Harris pled guilty to transmitting threats via interstate commerce last February and began serving 6 months in federal prison last fall, but his threats wouldn't be the last for Wen. Just 2 days after Harris was sentenced, charges were unsealed against another man in Massachusetts, who threatened that Wen would "end up in pieces" if she continued "pushing" her thoughts publicly.'

Wen has plenty of company. In an August 2022 survey of emergency doctors conducted by the American College of Emergency Physicians, 85% of respondents said violence against them is increasing. One in four doctors said they're being assaulted by patients and their family and friends multiple times a week, compared to just 8% of doctors who said as much in 2018. Sixty-four percent of emergency physicians reported receiving verbal assaults and threats of violence; 40% reported being hit or slapped, and 26% were kicked.
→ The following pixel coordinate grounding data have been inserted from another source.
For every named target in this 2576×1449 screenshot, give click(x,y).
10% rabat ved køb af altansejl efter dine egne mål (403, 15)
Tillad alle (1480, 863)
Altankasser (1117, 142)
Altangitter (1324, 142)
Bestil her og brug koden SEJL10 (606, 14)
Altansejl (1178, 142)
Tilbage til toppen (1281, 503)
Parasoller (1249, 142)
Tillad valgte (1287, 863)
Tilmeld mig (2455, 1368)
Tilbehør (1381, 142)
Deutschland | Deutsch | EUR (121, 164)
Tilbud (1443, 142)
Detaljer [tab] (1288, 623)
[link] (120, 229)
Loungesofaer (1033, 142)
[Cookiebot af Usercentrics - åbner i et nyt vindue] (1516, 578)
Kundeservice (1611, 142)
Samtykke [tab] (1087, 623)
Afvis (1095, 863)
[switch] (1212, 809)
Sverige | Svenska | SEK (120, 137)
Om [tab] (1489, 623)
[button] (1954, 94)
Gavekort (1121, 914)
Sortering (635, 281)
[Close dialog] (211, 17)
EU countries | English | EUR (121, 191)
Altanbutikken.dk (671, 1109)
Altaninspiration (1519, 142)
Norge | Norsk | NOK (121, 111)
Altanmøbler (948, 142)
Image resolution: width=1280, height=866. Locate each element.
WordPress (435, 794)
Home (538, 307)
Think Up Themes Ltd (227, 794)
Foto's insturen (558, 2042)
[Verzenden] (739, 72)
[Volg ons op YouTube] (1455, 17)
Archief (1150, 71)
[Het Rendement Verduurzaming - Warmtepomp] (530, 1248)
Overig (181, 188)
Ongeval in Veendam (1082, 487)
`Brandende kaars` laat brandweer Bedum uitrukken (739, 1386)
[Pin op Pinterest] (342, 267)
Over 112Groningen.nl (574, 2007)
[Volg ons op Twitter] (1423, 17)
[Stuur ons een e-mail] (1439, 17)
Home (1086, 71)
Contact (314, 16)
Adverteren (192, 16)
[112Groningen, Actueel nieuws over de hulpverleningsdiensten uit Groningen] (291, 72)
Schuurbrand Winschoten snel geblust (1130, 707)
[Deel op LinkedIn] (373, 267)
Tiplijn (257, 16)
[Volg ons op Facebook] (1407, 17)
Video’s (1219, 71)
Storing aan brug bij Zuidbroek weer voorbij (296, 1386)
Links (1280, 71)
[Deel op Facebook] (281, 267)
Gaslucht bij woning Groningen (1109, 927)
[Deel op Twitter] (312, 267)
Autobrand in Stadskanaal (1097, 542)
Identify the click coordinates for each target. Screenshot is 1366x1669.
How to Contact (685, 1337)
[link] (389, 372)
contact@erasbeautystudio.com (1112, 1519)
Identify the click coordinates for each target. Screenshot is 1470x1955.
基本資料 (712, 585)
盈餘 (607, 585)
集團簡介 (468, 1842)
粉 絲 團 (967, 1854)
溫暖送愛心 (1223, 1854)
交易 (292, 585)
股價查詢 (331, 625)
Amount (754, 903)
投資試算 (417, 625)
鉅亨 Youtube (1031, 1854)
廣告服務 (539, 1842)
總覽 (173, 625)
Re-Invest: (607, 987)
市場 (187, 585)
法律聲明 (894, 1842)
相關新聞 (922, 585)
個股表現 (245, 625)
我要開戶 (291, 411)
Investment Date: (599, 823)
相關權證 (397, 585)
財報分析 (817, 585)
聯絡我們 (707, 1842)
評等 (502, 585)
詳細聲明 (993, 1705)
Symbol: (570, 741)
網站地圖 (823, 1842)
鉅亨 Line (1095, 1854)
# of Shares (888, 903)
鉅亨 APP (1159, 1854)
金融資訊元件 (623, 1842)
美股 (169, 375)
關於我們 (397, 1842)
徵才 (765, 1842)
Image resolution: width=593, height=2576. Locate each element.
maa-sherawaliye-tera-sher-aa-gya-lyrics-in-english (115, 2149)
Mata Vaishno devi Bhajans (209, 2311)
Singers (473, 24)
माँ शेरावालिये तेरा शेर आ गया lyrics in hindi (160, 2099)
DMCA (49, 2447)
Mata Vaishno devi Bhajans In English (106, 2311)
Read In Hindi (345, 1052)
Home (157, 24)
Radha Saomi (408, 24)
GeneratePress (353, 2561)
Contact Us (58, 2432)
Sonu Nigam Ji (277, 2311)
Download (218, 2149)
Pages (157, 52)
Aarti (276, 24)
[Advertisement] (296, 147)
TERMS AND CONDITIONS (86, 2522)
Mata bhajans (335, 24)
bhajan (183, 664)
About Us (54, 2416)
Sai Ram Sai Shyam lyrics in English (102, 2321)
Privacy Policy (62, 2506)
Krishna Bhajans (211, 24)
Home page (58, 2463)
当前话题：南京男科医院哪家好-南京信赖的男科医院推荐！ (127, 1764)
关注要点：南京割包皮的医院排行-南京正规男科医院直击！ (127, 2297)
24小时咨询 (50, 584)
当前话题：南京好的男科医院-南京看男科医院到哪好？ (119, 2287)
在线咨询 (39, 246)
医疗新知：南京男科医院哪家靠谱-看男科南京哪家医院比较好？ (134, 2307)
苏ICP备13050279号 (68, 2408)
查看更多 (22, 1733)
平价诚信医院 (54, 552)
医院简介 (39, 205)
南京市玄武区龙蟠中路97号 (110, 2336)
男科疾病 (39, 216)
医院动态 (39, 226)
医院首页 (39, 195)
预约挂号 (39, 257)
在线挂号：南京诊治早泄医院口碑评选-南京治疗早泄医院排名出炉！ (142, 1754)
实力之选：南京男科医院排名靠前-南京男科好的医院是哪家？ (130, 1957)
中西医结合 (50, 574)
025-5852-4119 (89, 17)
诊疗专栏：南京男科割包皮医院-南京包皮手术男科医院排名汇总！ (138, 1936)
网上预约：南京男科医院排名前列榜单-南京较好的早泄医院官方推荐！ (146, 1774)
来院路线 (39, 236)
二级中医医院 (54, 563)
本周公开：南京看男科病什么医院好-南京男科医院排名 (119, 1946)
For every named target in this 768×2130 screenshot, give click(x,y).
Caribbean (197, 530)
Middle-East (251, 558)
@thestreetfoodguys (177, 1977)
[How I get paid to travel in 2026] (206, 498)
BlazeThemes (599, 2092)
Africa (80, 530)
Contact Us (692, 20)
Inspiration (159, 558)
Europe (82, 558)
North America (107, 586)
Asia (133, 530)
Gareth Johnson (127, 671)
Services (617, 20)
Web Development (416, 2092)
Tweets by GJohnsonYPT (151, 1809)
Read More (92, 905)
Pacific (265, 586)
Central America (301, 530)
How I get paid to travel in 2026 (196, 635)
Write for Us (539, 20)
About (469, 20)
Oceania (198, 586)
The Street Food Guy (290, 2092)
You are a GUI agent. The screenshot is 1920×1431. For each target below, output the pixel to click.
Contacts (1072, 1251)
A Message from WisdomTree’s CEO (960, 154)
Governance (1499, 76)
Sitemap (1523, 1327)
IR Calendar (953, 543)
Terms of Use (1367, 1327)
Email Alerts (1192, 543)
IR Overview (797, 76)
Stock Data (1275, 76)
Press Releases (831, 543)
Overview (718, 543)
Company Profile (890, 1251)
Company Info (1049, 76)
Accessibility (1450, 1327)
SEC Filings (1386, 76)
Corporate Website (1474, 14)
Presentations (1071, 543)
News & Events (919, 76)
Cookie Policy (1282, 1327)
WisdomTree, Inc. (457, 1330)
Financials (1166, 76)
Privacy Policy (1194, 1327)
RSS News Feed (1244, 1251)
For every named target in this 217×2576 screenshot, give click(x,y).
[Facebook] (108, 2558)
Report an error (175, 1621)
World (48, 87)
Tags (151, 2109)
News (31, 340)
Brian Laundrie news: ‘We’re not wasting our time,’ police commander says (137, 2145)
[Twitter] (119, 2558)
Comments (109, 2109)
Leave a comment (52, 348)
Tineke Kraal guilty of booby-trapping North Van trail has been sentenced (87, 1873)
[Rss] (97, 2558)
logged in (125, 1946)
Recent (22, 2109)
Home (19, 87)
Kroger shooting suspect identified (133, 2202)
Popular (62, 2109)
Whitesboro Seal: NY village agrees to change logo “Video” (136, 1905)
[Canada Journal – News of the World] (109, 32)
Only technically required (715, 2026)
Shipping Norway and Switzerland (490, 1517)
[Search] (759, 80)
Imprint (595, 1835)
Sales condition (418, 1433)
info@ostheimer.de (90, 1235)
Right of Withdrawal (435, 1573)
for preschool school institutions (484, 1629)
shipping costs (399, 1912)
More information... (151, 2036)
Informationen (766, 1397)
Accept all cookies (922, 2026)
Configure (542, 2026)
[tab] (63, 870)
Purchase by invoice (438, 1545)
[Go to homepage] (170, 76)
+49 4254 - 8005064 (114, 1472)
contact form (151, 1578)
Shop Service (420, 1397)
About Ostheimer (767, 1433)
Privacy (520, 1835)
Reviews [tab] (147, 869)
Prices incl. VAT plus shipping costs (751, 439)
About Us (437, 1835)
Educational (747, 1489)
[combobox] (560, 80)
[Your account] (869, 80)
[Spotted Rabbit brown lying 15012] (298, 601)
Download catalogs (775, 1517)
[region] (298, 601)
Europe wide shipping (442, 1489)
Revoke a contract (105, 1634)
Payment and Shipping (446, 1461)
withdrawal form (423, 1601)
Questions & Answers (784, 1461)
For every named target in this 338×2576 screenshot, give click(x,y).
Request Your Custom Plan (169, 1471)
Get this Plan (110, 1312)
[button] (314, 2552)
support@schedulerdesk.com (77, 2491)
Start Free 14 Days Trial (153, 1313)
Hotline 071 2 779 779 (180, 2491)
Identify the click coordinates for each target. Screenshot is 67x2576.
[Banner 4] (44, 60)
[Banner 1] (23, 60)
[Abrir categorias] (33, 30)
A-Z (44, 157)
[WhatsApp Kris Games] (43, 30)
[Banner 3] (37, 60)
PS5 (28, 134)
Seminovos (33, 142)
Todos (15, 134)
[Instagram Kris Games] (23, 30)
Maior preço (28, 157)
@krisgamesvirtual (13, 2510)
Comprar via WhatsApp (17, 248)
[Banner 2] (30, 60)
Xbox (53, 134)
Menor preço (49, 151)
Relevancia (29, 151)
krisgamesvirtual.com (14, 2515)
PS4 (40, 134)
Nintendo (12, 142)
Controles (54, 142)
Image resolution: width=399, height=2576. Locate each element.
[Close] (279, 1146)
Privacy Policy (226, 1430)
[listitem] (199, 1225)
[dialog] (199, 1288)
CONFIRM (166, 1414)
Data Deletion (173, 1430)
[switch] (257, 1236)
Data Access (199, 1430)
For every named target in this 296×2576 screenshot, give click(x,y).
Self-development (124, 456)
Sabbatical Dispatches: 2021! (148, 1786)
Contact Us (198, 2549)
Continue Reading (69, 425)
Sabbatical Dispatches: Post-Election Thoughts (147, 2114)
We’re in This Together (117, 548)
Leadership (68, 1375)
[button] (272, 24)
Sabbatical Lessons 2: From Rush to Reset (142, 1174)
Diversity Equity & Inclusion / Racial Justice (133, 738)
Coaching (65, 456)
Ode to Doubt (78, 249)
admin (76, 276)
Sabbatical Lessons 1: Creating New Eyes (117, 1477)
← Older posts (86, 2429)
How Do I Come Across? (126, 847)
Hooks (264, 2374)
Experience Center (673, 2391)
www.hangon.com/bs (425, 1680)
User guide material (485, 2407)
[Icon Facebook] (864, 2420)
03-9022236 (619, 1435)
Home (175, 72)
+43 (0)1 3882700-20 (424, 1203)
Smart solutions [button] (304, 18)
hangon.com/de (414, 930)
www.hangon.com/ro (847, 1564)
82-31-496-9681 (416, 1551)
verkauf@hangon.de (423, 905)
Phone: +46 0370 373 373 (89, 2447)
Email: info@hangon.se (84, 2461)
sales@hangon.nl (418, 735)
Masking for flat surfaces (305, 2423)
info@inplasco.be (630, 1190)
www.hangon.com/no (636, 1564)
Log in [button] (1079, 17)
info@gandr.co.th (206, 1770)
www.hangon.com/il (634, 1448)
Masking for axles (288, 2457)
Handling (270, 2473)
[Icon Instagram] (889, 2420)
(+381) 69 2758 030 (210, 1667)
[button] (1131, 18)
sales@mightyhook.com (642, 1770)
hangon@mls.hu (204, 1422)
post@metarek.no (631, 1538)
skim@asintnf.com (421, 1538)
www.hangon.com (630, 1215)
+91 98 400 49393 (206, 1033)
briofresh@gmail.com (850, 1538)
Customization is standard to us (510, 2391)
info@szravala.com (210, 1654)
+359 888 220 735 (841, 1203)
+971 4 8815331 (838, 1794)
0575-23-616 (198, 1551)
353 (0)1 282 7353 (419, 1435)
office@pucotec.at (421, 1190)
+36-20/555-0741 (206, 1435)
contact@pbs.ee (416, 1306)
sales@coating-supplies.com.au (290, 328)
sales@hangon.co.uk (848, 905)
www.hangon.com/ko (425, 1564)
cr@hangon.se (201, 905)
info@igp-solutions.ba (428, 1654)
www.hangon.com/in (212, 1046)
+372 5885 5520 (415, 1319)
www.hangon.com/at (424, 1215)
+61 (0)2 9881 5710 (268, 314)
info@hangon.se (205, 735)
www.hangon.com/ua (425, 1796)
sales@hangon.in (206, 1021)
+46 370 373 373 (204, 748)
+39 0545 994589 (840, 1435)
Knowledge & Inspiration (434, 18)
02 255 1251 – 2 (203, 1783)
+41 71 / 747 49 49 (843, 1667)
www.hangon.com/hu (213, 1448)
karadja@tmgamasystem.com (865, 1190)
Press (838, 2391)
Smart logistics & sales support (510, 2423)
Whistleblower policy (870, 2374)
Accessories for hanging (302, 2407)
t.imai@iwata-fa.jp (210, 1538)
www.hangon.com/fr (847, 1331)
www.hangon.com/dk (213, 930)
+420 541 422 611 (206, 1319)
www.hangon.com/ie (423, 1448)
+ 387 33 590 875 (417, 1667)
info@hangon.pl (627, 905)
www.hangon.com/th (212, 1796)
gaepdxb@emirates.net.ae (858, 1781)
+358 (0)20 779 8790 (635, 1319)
This uptick of violence and threats against physicians didn't come out of nowhere; violence against healthcare workers has been gradually increasing over the past decade. Healthcare providers can attest to the hostility that particular topics have sparked for years: vaccines in pediatrics, abortion in ob-gyn, and gender-affirming care in endocrinology.

But the pandemic fueled the fire. While there have always been hot-button issues in medicine, the ire they arouse today is more intense than ever before. The proliferation of misinformation (often via social media) and the politicization of public health and medicine are at the center of the problem.

"The People Attacking Are Themselves Victims'

The misinformation problem first came to a head in one area of public health: vaccines. The pandemic accelerated antagonism in medicine ― thanks, in part, to decades of anti- antivaccine activism.

The anti-vaccine movement, which has ebbed and flowed in the US and across the globe since the first vaccine, experienced a new wave in the early 2000s with the combination of concerns about thimerosal in vaccines and a now disproven link between autism and the MMR vaccine. But that movement grew. It picked up steam when activists gained political clout after a 2014 measles outbreak at Disneyland led California schools to tighten up policies regarding vaccinations for kids who enrolled. These stronger public school vaccination laws ran up against religious freedom arguments from anti-vaccine advocates.